Top of Supplied data

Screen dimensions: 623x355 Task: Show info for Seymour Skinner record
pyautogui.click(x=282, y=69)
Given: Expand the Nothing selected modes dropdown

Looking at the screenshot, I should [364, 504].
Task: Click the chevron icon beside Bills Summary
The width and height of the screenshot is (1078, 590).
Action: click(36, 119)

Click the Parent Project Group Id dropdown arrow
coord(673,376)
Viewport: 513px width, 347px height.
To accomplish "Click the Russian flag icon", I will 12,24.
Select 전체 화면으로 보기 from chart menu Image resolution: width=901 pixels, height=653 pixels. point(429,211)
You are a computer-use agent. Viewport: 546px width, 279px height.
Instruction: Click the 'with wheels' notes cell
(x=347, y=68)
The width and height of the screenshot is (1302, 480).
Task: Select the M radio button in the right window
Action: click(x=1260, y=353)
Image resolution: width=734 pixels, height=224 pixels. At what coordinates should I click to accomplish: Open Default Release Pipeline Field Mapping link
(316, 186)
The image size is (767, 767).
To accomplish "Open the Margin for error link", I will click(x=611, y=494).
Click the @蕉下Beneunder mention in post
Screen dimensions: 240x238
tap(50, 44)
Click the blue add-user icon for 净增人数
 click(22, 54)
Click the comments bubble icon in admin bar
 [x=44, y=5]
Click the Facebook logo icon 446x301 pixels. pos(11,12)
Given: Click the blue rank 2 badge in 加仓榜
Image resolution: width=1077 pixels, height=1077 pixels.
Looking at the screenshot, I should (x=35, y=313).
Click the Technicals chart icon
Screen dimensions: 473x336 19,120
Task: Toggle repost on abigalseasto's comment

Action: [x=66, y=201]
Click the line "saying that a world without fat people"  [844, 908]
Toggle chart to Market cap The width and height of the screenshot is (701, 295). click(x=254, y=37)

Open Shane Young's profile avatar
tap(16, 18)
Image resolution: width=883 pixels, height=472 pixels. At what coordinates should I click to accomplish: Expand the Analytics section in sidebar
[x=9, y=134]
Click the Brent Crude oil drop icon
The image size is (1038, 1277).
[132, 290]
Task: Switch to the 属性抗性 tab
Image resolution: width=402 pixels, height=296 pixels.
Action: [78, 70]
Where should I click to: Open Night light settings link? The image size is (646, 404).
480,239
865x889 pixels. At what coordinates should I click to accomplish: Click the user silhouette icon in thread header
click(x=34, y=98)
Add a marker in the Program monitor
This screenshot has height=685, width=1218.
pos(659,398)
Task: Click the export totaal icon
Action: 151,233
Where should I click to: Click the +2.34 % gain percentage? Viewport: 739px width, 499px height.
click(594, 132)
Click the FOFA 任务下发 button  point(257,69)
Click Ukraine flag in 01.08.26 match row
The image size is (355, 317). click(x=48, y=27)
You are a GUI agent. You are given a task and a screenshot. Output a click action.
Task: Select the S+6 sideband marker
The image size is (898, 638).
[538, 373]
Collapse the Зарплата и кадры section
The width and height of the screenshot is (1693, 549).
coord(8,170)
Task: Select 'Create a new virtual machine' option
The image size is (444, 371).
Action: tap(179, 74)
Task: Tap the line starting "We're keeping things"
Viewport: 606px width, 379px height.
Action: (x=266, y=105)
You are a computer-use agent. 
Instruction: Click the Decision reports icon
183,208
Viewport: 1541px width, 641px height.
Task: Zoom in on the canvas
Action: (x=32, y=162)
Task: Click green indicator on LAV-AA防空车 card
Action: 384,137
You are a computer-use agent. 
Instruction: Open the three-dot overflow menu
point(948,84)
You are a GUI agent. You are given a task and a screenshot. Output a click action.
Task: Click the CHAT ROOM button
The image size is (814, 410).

Bottom of Supplied data

Instructions to follow: With no other words, state how many lines above hold the word "marker".

Response area: 2